70 years of Street Photography
Photo by Loredana Nemes from her series Underground, 2005 - 2006. Courtesy of Kunst Haus Wien
Vienna is much more than its famous painters and waltz; it is also the place to see fantastic photo exhibitions like “Street. Life. Photography”, at the Kunst Haus Wien.
Natan Dvir, Juicy Couture 01, 2008 @ Natan Dvir
Until the 16th of February, you have the opportunity to appreciate seventy years of street photography, from international icons like Diane Arbus and Robert Frank to young, contemporary artists like the Austrian Lies Maculan and Alex Dietrich.
Street photography is one of the favourite subjects of the 20th and 21st centuries, so much as to become a genre of its own.
The reason we love these shoots is that the instant the street photographer decides to capture an image; the city's streets become the stage and the passers-by, the stars.
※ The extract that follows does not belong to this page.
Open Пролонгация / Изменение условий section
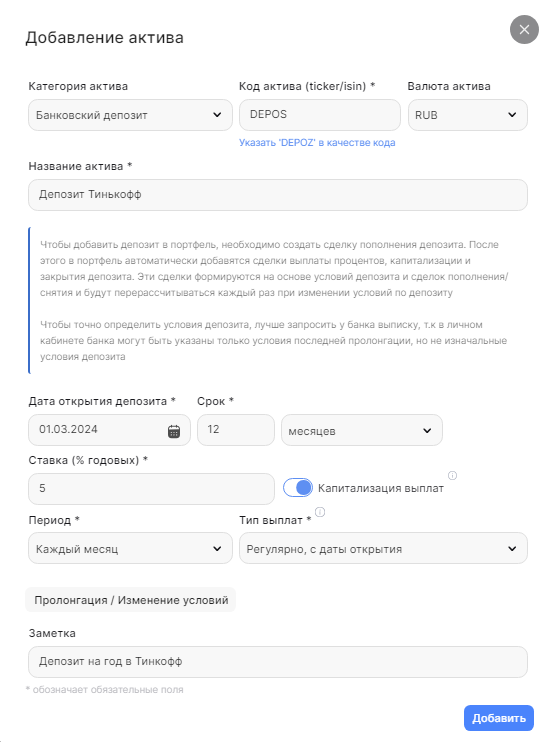The image size is (551, 742). click(131, 600)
Fleeting moments, looks or expressions are immortalised through the lens of photographers, which allows us to see the world through their eyes.
Instead of showing the works in chronological order, the curators of the exhibition, Verena Kaspar-Eisert and Sabine Schnakenberg, decided to divide the more than 200 photos into five themes; Street Life, Crashes, Public Transfer, Anonymity, and Alienation. In each segment, they juxtaposed pictures by photographers from different times and with different styles, which makes it even more fascinating.
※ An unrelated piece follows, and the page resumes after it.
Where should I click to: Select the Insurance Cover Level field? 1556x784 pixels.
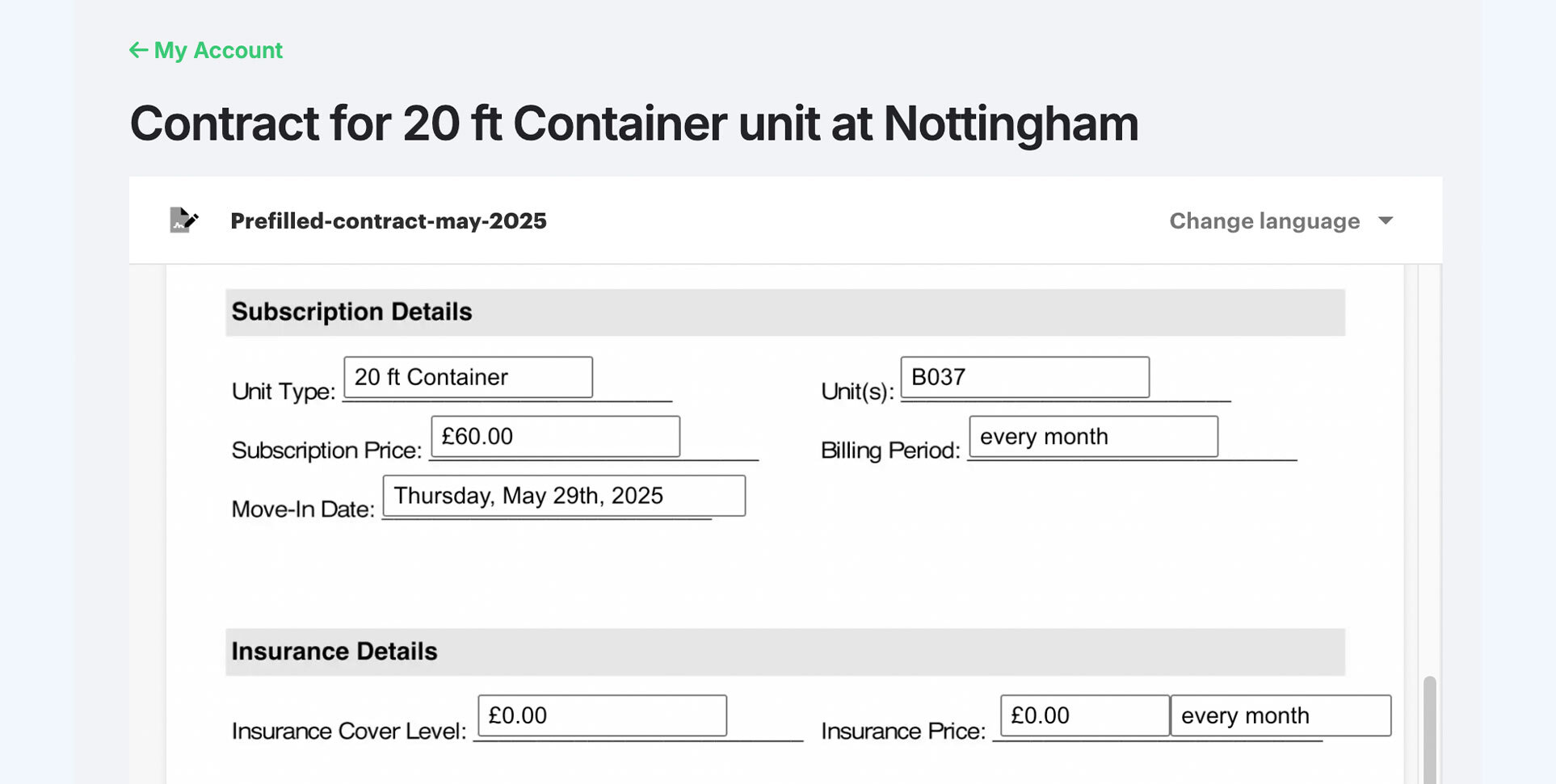coord(602,715)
Axel Schön, Untitled, 1933 @ Axel Schön
You can clearly see the radical changes in street photography from the early days of analogue black and white pictures in the ‘30s to today’s digital photography. Interestingly, not only the way artists shoot the photographs ave changed but also the aesthetic and vision of the photographers.
Mikro Martin, untitled, 2006 - 2011 @ Mikro Martin
And since you’re at the Kunst Haus, I strongly recommend you get the combination ticket and also visit the Hundertwasser Museum. And do make a pit stop at the cute cafe restaurant at the Kunst Haus Wien that has Hundertwasser’s unmistakable style; multicolours, irregular and soft edges and plenty of green.